If you’re concerned about your own site my recommendations are:
- Bad Behavior
- Anti-Malware and Brute-Force Security by Eli (and enable both the brute-force and Revolution Slider protection options)
- Cloudflare (if you have a Cloudflare account)
If you log in with the default ‘admin’ as your username, CHANGE IT! This is the most-targeted account on all WordPress blogs, because so many people don’t bother creating a new one. Create a new Administrator account with a different name (you’ll also need to use a different email account for it) and log in as that user. Then, delete the old ‘admin’ user. Make sure you have no user called ‘admin’ in your user list.
Check your site with Sucuri Site Check and do it regularly.
Learn how to harden WordPress. Make it as hard as you can for the bastards to get in.

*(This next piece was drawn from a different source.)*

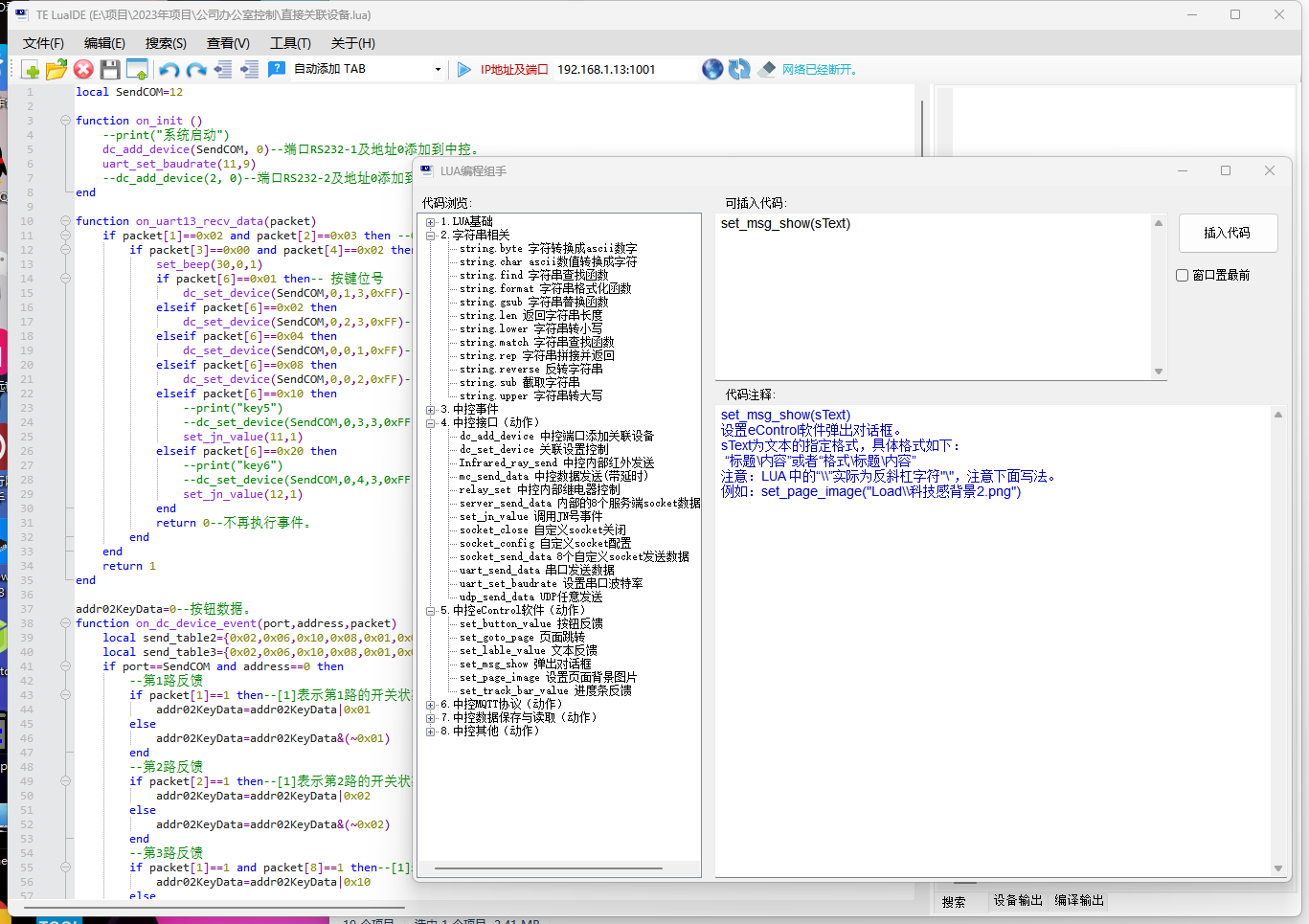
Task: Open the 文件(F) menu
Action: click(x=43, y=43)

And get yourself a free account at Cloudflare. Change your DNS records (check with your webhost how to do that server-side) to point to Cloudflare’s DNS, and all traffic will route through Cloudflare first. This will give them a chance to head off any suspicious traffic before it reaches your site. They’ll also cache your site and keep it online, even if you’re under heavy attack. A paid ‘pro’ account will give you the added security of the Web Firewall, which will stop the really nasty stuff.
Believe me, what I’ve had to do has been a nightmare. I thought I had my site locked down pretty hard, but it only takes one sneaky little backdoor in a cache folder to cause a fuckton of problems that it’s taken me three days to sort out.

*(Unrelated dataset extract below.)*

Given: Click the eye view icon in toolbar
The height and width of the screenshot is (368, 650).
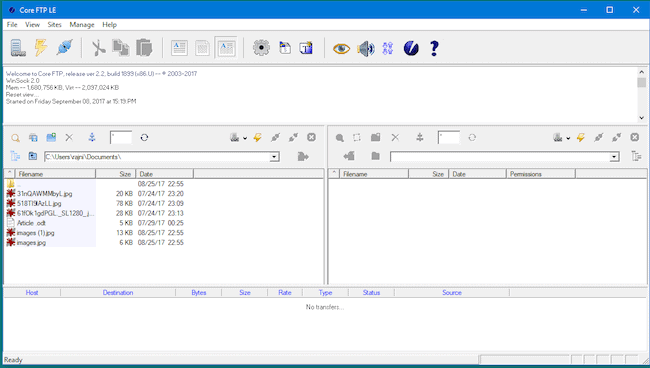Looking at the screenshot, I should tap(341, 48).
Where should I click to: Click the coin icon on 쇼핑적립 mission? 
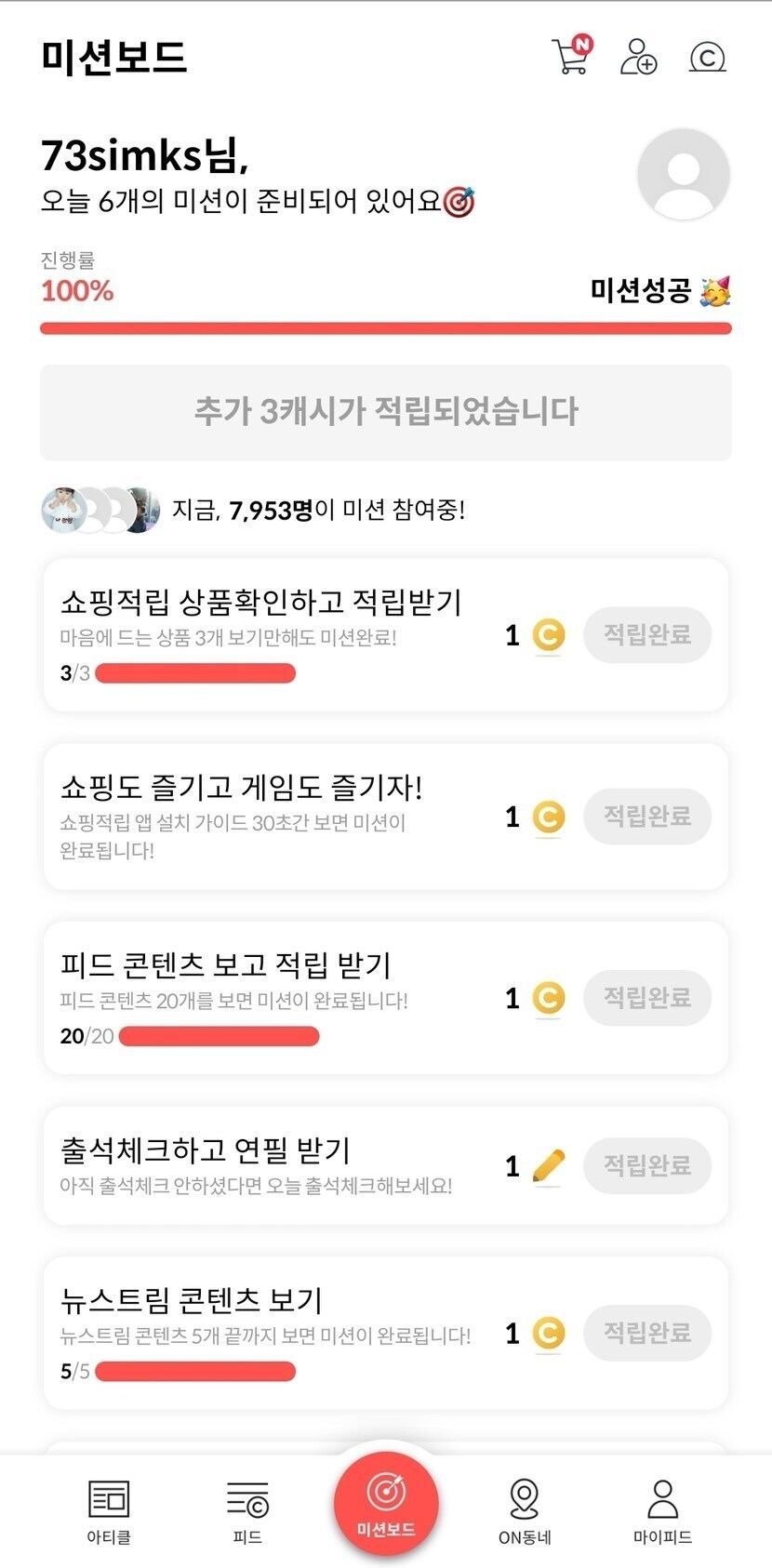[x=549, y=635]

Virtual Bloke is (and always has been) safe-to-visit. At no time have you been compromised if you’ve visited the blog (the number of scans I ran at Sucuri, and also the Google Site Checker have made me certain of that). However, I always recommend running a good antivirus scanner at least once a week; one with realtime protection. You don’t need to pay for one if you don’t have the funds. You can use Avast or AVG or any of the other recommended free AVs out there. Set it to auto-update and auto-scan and once a month run a boot scan with it, for good measure.

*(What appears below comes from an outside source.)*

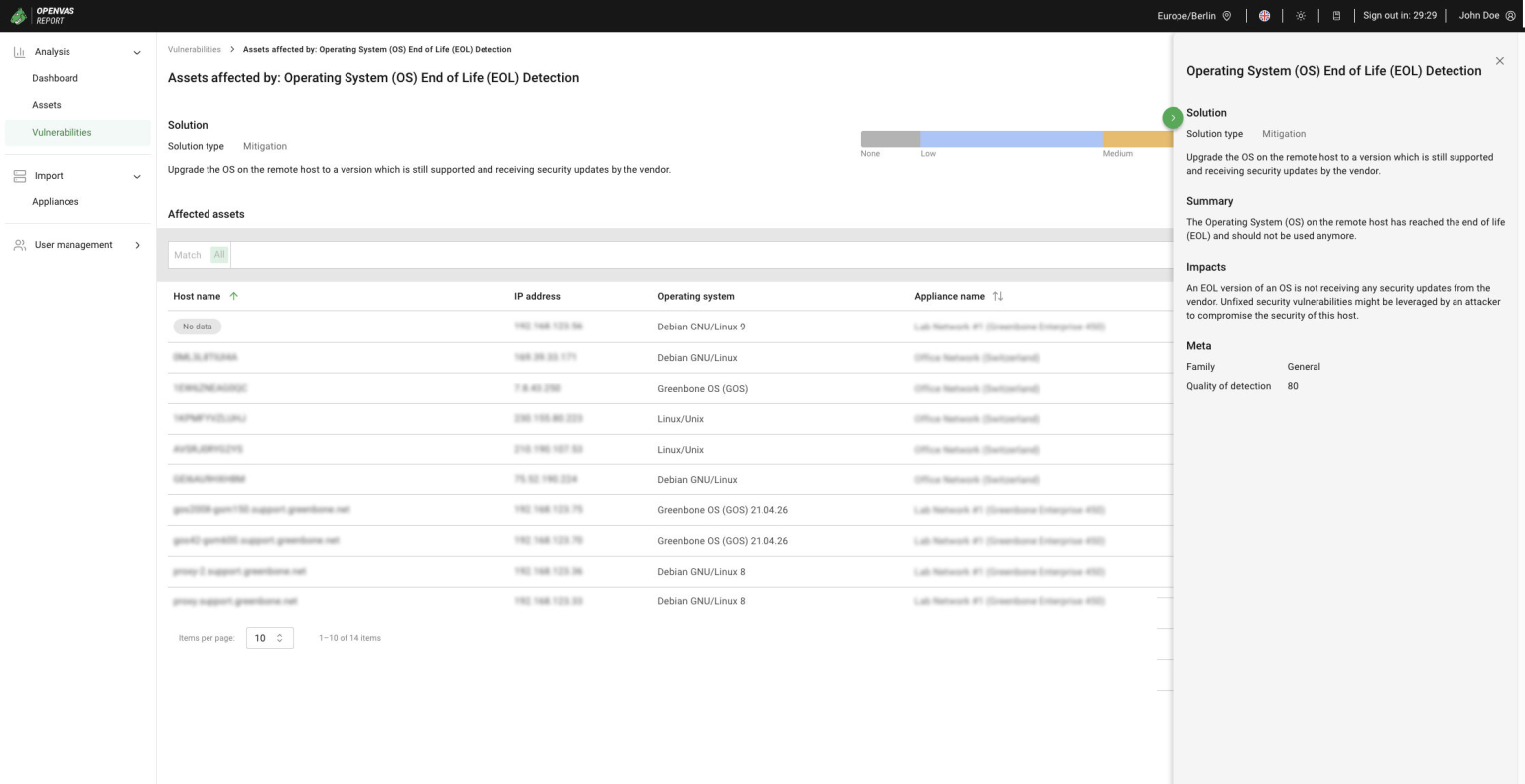Screen dimensions: 1525x784
Task: Select Assets in the sidebar
Action: (x=46, y=105)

Make sure, too, that you run a decent anti-malware scanner. Malwarebytes Anti-Malware, or SuperAntiSpyware, or Spybot Search and Destroy are all good, and free.
Keep your site safe, and keep yourself safe. It’s like the fucking Wild West out there.
Jan 7th – Here’s the big catch by Cloudflare’s WAF yesterday – a null byte PUT request from some dude in the Russian Federation. nyet.gif indeed:
The WAF also blocked two SQLi attempts.
And overnight I had someone using a botnet of zombie computers all around the world to scan for any way into my admin pages. (These images aren’t in any order. They came at intervals over the course of about half an hour, so I screencapped them, cropped the rest of the stuff out of the way, and chucked them onto a composite image.)
Note all of the options he tries. ‘Old’ is an obvious one, as auto-updates for WordPress can leave your old – and unsafe – installation still on the server, in a folder called ‘old’. If you have WordPress set to auto-update, I strongly suggest that you FTP into your server and make sure you don’t have any .old versions of your blog there (Eg: if your blog database is ‘myblog’ then you’d see your current installation at ‘myblog’ and your outdated installation at ‘myblog.old’). Delete any .old folders you see there. They are usually unsafe, un-patched versions and are a prime way for hackers to get onto your server. Once they’re in that old installation they can attack any other installations or sites that you can see in your FTP client.